Healthcare GlossaryRevenue Cycle
Revenue Cycle

Revenue Cycle Management (RCM)

Revenue cycle management encompasses every administrative and clinical function that contributes to the capture, management, and collection of patient service revenue — from patient registration to final payment posting.

The Revenue Cycle Process

The revenue cycle is the complete financial process a healthcare organisation uses to manage clinical data and generate revenue. It begins before the patient arrives and ends when all balances are fully resolved.
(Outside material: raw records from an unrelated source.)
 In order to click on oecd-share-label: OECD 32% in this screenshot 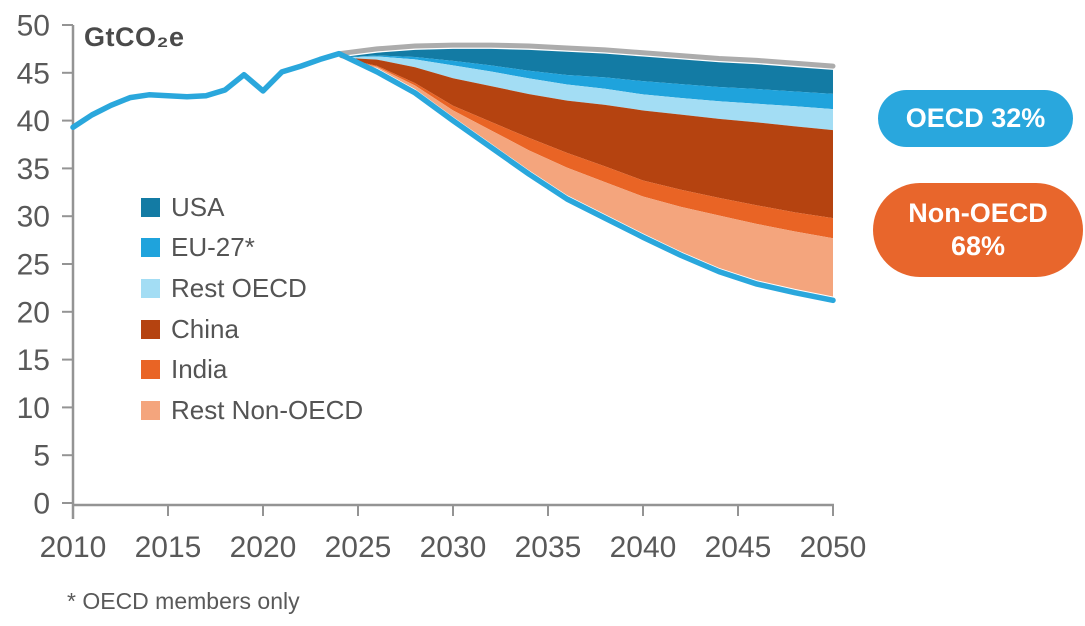, I will do `click(976, 118)`.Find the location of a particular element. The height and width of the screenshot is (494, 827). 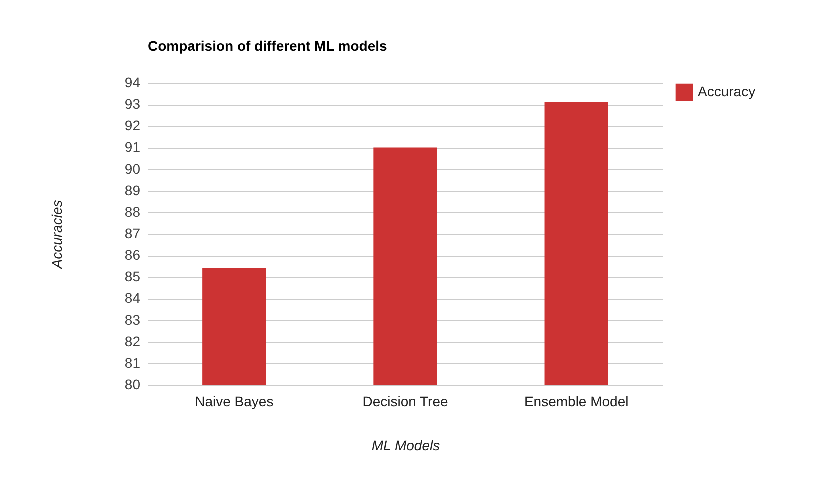

y-tick-label: 85 is located at coordinates (132, 276).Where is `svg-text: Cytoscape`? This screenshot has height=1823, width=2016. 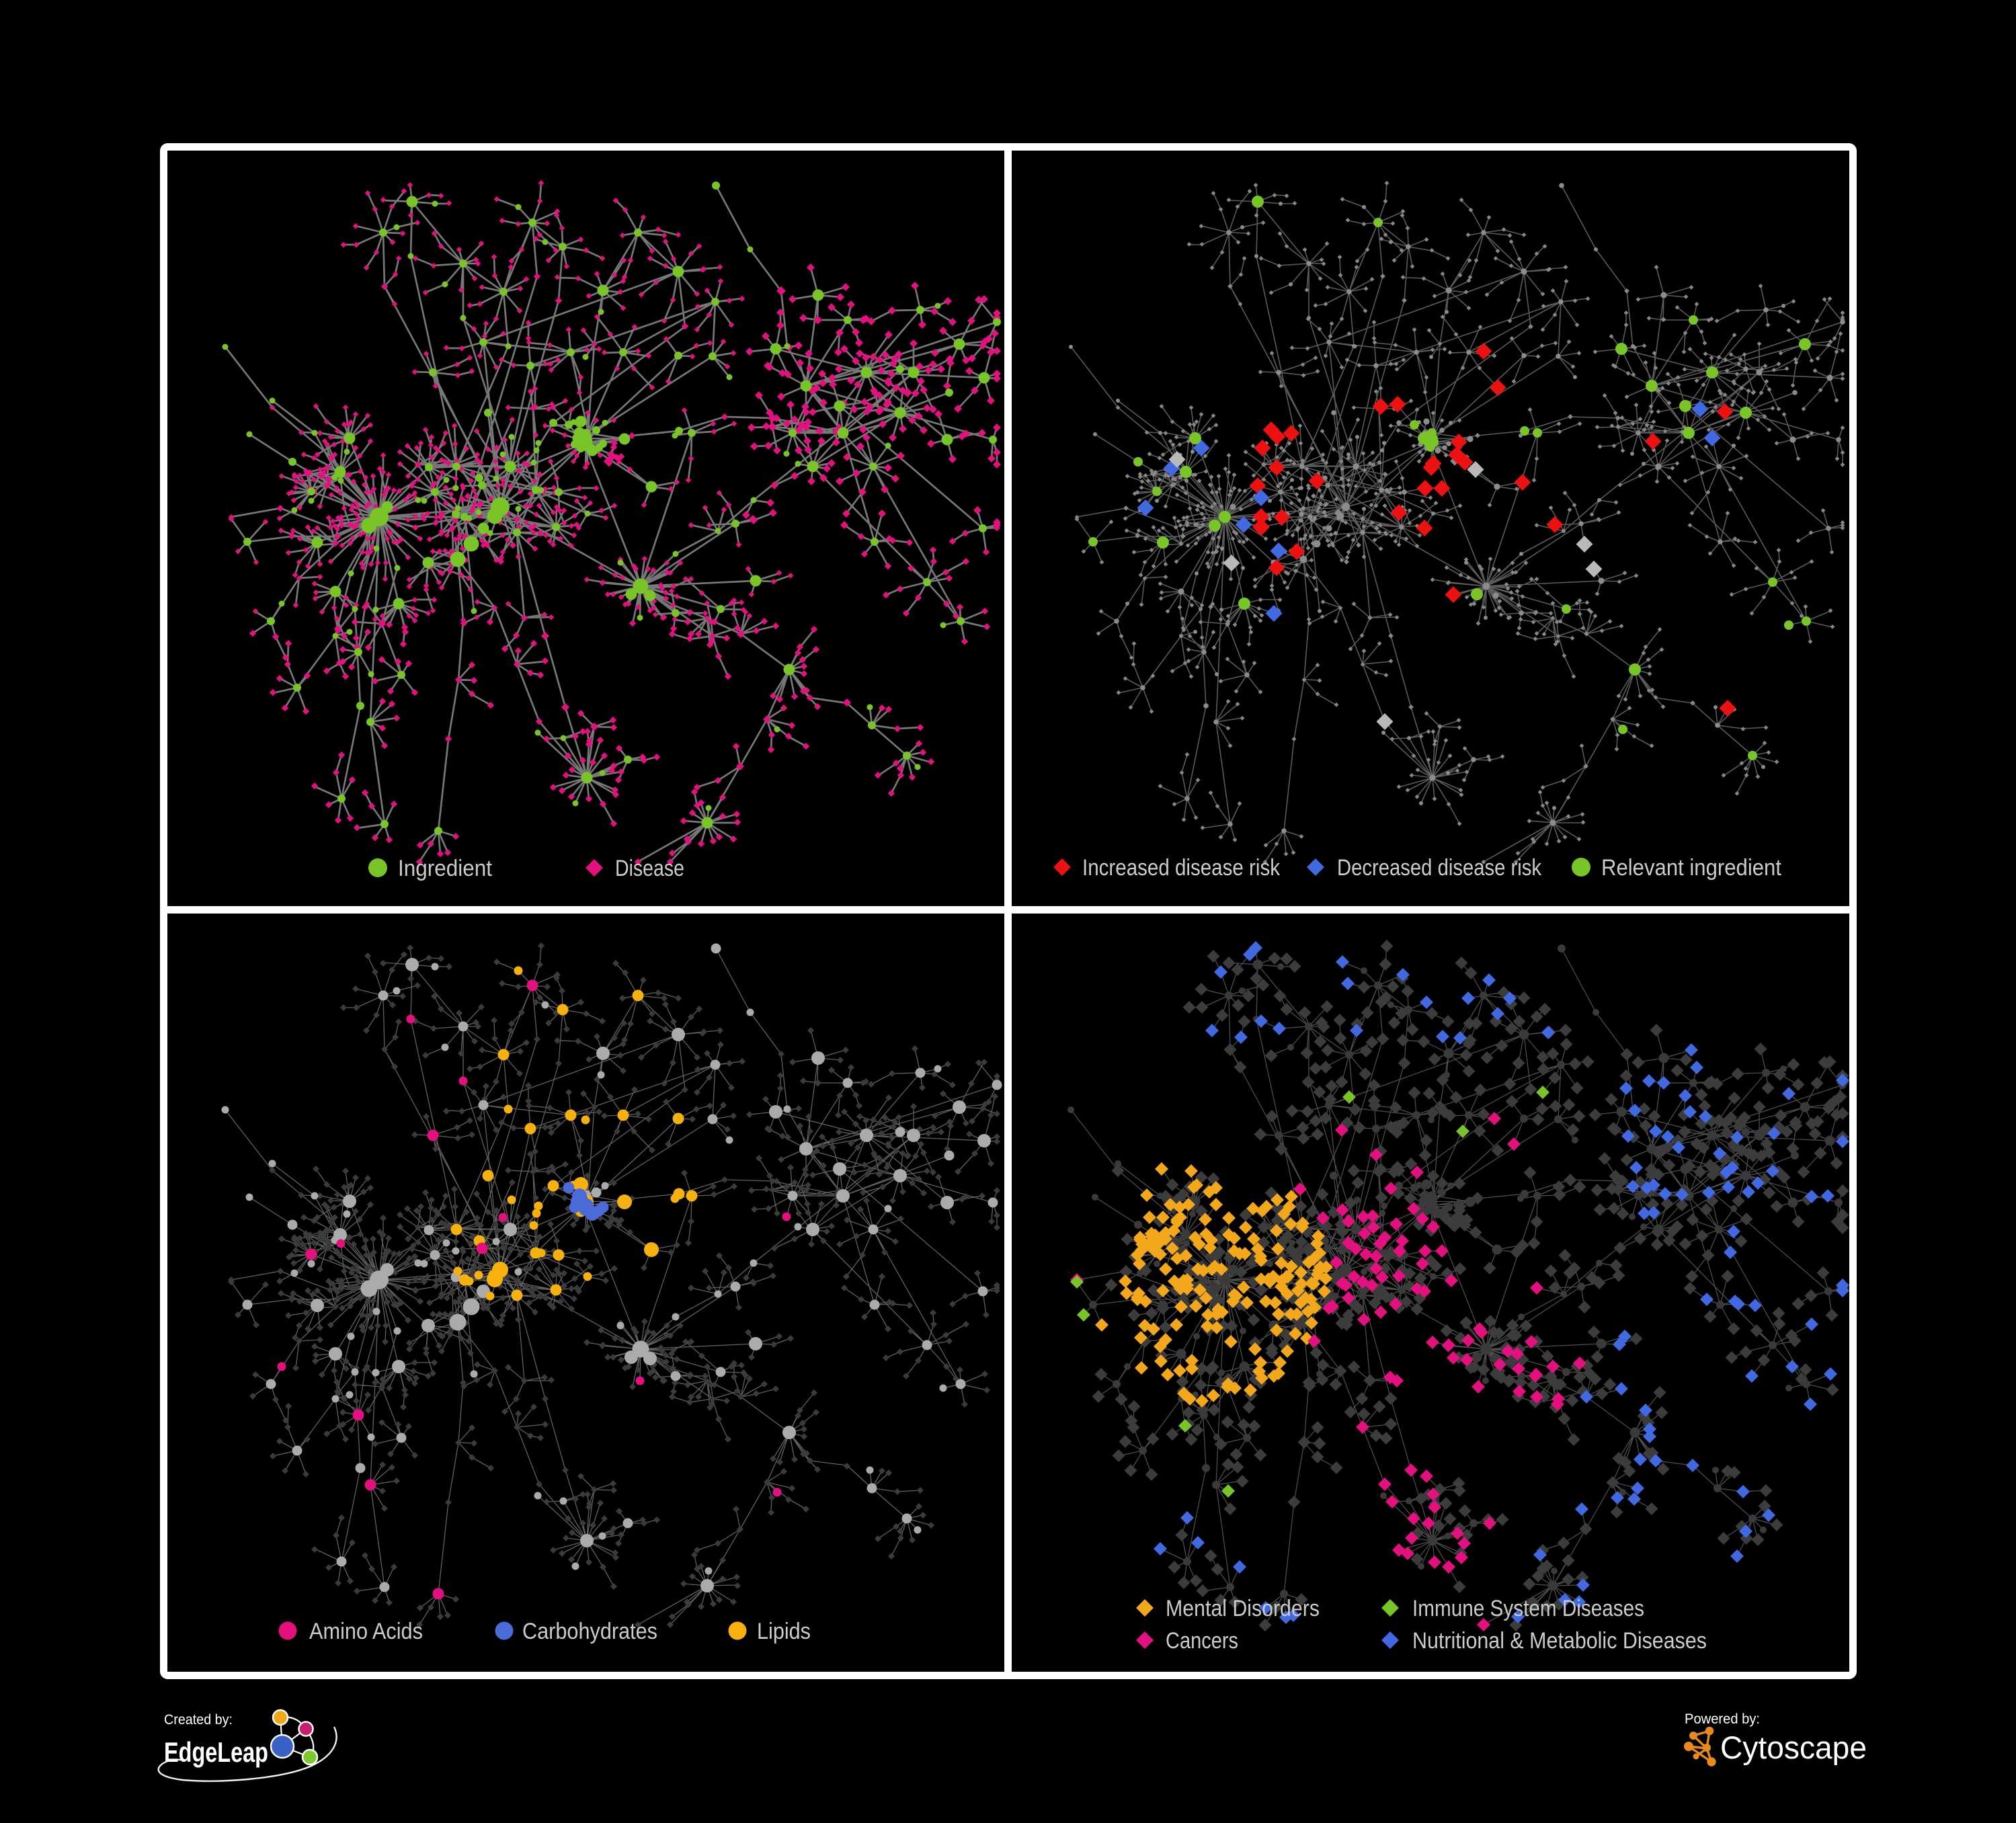
svg-text: Cytoscape is located at coordinates (1794, 1748).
The typical revenue cycle steps are:

  1. Pre-registration and scheduling — Insurance verification, eligibility check, prior authorisation initiation
  2. Registration — Patient demographic capture, consent, copayment collection
  3. Charge capture — Clinical documentation → CPT and ICD-10 code assignment
  4. Claims submission — Claim creation, scrubbing, and electronic submission to payer
  5. Payment posting — Electronic Remittance Advice (ERA) processing, adjustment posting
  6. Denial management — Denial identification, appeal, resubmission
  7. Patient collections — Balance billing, payment plan management

Key Revenue Cycle Benchmarks

  • Clean Claim Rate: 95%+ industry benchmark. Percentage of claims submitted that pass all edits and are accepted without denial or rejection on first submission.
  • Days in AR (Accounts Receivable): 35–45 days for commercial payers; <30 days for Medicare. Total outstanding AR ÷ (Total charges ÷ days in period).
  • Net Collection Rate: 95–99% benchmark. (Total payments ÷ (Total charges − contractual adjustments)). Measures how effectively you collect what you are entitled to.
  • First-Pass Resolution Rate: 90%+ benchmark. Percentage of claims resolved (paid or denied) on first submission without requiring follow-up or resubmission.
  • Denial Rate: 5–7% benchmark for commercial; Medicaid often 15–20%.

Denial Rate by Payer

Payer-specific denial rates vary significantly. Medicare typically has the lowest denial rate (2–4%) because of clear LCD/NCD policies and standardised billing rules. Commercial payers range from 5–12%. Medicaid often has the highest denial rates (12–20%) due to eligibility volatility and complex billing rules. Worker's compensation and auto insurance claims have unique denial patterns. Benchmarking denial rates by payer reveals where revenue cycle resources and process improvement should be directed.